So… a nice set of small issues that can comfortably be covered in an hour…
Leaving aside my personal discomfort at cramming these issues into such a compressed discussion, writing the lecture reminded me that I’ve been meaning for some time to comment on how an analysis of the natural/artificial distinction within liberal philosophy provides an alternative means into the issues George Lakoff analyses in Moral Politics and related works. Lakoff tries to make sense of the odd policies that US Republicans and Democrats group together – and of people’s intuitive sense that it somehow makes sense to group, e.g., a strong commitment to “family values” together with a commitment to free the economy from state regulation. Lakoff argues that the policy groupings make sense if you view them as stemming from competing metaphors of the family – hierarchical vs. nurturant metphors of family life.
I would argue that the policy groupings that provide Lakoff with his point of departure also make sense when you take seriously the way in which liberal political theory defines “natural” in terms of decentralised, spontaneous self-regulation, and “artificial” in terms of conscious, political decision-making processes. The Republican Party can therefore, for example, valorise “traditional” family structures that are “natural” in the sense that they have historically arisen outside of the formal political arena – and can also be consistent in insisting that it is improper for organised political “interest groups” to try to alter such “natural” institutions via formal political action. At the same time, the Republican Party can also insist that the state stop interfering with the market – and can regard this position as fully compatible with its “family values” stance: in both cases, the same principle is being applied – that “natural” social institutions should be shielded from “artificial” political interference.
This isn’t, of course, the only valid way of understanding the contemporary policy implications of liberalism – but it is not an inconsistent or incoherent way of understanding those implications.
Of course, by itself this kind of analysis doesn’t offer any particular benefits over Lakoff’s work – he offers one way of making sense of what appear, on the surface, to be strange policy groupings; this is another way.
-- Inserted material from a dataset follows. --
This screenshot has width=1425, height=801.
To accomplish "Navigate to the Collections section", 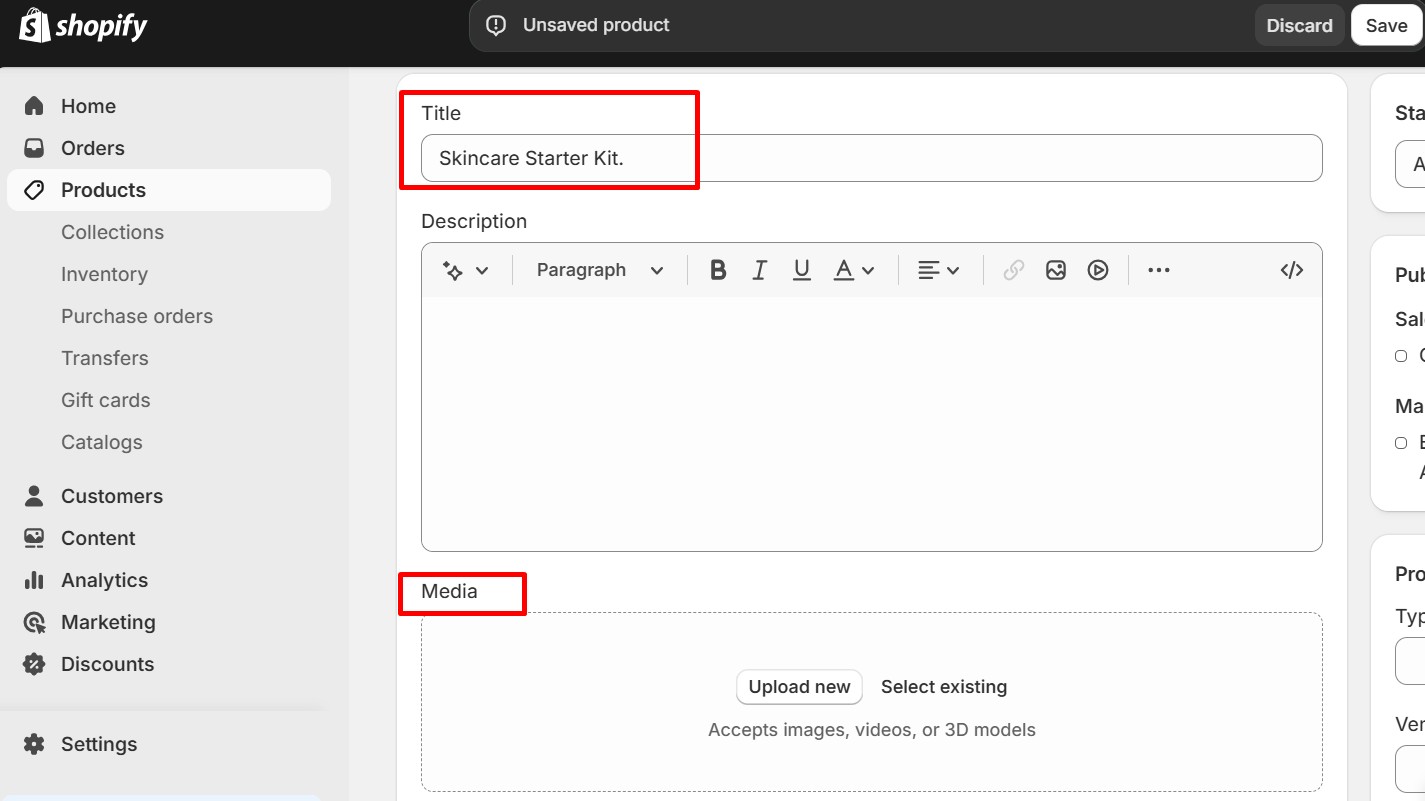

The “payoff” for the kind of analysis I’ve sketched above is that I think it’s a bit easier to demonstrate the social and historical connections between the artifical/natural distinction I’ve outlined above, and other kinds of social practices that seem to imply the existence of related forms of cognition, than it is to understand the connection between Lakoff’s family metaphors, and social practices that would encourage people to mobilise particular metaphors. I think the payoff is particularly strong when it comes to understanding the historical rise and fall of particular metaphors – and thus understanding why more “classical” liberal concepts have proven to be more popular at some historical moments than at others. This is an issue, as I’ve mentioned previously, that Lakoff has difficulty addressing.